Electrochemical DNA biosensor fabrication with hollow gold nanospheres modified electrode and its enhancement in DNA immobilization and hybridization.

In this article, hollow gold nanospheres (HGN) were prepared by using Co nanoparticles as sacrificial templates and varying the stoichiometric ratio of HAuCl(4) over the reductants. The HGN was then modified on the electrode surface via a 1,6-hexanedithiol linking agent to fabricate a novel electrochemical DNA biosensor. The whole DNA biosensor fabrication process was characterized by cyclic voltammetry (CV) and electrochemical impedance spectroscopy (EIS) methods with the use of ferricyanide as an electrochemical redox indicator.
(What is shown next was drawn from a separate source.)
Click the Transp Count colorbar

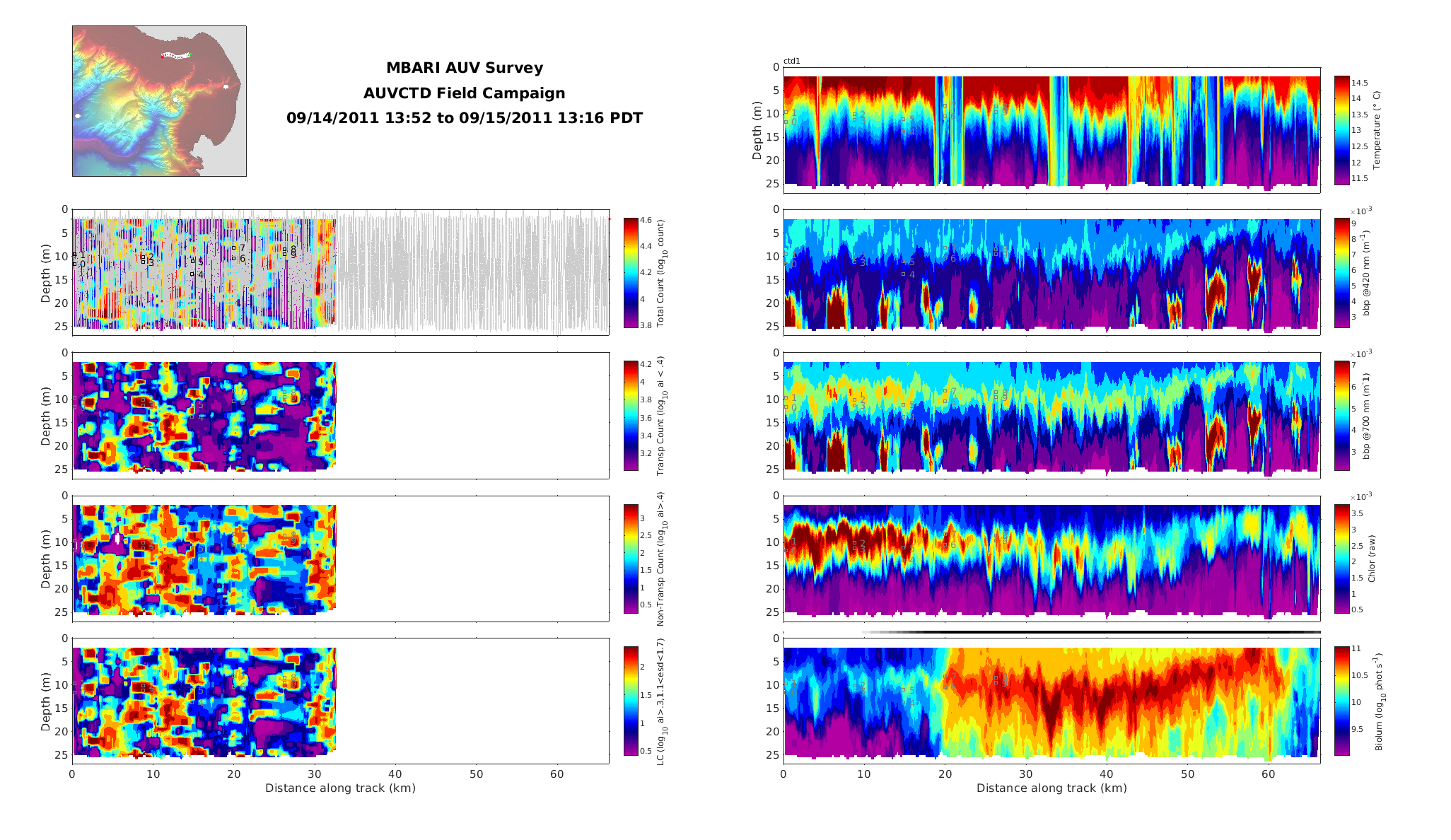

The probe DNA immobilization and hybridization on the modified electrode was further studied with CV and differential pulse voltammetry (DPV) methods by using Co(phen)(3)(3+) as an electrochemical hybridization indicator. Results revealed that the HGN modified electrode, especially for the HGN with the outer surface surrounded by densely spike-like nanocrystallites, could largely enhance the DNA hybridization ability. The fabricated DNA biosensor was proved to have a low detection limit (1 pM) and a wide dynamic range (from 1 pM to 10nM) with a high stability and reusability.